*TASK ITEM*
Within the listing, how many lines hold the word "will"? Give the number by itself.
*** Block opens ***
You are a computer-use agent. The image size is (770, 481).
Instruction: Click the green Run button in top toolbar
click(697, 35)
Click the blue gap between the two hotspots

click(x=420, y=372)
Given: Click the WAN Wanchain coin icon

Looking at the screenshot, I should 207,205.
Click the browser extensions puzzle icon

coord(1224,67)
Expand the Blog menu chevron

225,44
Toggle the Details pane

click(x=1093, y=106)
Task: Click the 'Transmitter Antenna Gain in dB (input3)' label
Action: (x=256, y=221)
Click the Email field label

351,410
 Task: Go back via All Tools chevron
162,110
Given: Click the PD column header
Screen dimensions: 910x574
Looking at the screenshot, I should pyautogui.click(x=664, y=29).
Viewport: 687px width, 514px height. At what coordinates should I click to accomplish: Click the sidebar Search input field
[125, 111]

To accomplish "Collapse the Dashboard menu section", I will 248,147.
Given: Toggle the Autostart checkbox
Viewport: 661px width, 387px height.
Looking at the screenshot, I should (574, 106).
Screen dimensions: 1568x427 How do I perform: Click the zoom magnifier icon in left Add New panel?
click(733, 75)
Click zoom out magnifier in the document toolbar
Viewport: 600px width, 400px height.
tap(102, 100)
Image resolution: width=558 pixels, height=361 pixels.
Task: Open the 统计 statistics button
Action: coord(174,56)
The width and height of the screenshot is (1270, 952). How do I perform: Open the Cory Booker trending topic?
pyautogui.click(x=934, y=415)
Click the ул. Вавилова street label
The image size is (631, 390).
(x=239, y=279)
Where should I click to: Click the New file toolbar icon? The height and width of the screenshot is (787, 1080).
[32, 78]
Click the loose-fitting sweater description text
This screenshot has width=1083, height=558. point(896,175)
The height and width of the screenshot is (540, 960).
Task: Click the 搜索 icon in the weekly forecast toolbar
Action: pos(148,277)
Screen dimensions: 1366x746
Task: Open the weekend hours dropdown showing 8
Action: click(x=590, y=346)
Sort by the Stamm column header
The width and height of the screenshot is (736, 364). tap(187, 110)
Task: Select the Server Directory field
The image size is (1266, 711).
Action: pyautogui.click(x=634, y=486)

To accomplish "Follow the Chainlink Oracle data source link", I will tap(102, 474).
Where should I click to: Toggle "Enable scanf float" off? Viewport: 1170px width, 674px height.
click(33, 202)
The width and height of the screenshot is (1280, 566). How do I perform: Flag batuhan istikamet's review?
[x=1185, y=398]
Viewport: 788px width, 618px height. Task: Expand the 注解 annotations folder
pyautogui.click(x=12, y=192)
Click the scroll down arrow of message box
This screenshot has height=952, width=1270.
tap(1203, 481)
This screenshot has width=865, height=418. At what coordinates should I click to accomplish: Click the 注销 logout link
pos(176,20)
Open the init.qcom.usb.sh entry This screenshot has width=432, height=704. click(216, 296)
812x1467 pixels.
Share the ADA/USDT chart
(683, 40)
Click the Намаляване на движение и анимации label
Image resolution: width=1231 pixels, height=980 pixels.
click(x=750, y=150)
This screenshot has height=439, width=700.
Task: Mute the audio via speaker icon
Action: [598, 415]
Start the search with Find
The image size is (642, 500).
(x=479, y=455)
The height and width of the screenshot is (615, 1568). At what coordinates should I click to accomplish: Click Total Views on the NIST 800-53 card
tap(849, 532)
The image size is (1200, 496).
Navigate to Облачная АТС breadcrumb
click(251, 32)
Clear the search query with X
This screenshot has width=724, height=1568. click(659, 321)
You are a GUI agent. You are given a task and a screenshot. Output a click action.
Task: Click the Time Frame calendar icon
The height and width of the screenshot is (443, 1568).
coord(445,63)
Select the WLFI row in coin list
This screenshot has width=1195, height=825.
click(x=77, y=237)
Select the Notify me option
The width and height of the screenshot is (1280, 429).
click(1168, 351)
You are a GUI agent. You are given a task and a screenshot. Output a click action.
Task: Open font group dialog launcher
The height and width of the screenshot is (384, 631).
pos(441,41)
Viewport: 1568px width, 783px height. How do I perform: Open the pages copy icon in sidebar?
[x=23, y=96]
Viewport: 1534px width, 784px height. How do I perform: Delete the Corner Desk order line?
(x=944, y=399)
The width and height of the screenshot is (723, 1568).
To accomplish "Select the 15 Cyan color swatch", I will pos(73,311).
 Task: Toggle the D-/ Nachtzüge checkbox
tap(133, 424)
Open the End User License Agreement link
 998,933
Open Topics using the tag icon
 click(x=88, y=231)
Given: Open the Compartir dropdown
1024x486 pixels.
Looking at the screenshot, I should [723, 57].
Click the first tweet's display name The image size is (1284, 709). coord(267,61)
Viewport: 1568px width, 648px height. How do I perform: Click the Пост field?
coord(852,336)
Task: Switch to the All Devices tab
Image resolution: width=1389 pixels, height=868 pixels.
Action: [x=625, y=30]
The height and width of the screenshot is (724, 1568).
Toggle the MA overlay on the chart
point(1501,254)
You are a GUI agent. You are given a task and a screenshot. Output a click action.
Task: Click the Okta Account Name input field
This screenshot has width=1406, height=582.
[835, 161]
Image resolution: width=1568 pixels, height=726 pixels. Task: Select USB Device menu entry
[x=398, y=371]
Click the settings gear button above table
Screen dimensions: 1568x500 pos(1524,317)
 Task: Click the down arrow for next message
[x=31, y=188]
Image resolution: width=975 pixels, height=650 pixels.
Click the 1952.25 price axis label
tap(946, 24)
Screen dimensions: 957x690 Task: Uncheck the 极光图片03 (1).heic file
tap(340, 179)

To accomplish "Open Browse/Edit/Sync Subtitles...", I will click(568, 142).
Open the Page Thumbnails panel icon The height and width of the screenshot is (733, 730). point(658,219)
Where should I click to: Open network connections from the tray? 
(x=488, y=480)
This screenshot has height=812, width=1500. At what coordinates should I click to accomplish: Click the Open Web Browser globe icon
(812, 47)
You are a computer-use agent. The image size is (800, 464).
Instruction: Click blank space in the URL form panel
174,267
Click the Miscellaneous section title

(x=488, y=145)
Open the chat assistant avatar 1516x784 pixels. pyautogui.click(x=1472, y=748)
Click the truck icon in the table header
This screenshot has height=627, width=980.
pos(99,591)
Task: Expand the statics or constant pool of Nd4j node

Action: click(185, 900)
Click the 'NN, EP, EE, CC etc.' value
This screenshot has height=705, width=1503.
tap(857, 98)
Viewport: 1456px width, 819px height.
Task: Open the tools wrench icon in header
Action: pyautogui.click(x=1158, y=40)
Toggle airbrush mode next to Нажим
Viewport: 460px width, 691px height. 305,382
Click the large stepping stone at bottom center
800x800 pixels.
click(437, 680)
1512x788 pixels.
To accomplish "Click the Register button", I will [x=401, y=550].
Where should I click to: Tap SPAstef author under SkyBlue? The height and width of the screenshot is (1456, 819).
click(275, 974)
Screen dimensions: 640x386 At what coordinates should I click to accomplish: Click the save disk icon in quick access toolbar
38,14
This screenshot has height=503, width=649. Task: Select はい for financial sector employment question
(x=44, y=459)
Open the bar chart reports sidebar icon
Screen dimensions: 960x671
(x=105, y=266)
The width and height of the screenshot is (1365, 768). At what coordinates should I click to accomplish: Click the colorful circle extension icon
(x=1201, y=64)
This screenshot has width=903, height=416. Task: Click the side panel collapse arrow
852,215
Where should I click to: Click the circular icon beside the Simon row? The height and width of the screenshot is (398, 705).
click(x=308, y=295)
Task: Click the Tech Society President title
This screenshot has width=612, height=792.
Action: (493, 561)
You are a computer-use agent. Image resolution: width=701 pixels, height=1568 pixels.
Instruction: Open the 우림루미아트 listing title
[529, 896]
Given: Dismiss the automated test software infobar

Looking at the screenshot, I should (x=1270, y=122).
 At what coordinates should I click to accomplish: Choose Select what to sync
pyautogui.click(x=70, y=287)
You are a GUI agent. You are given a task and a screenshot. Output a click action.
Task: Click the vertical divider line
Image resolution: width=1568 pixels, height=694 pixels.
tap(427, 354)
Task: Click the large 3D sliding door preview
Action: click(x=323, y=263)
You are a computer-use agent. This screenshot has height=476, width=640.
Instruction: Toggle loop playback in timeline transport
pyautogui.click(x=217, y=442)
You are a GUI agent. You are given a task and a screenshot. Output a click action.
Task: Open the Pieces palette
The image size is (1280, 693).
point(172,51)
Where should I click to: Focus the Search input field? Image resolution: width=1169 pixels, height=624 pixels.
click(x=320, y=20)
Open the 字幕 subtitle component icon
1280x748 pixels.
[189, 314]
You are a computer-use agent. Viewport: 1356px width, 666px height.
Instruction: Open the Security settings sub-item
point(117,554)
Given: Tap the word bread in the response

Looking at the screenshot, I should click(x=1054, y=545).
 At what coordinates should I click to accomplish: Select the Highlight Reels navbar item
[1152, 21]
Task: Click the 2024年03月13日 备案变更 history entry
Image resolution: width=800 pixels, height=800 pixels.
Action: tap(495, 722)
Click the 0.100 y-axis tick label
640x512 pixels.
*** Block closes ***
*EXERCISE ANSWER*
5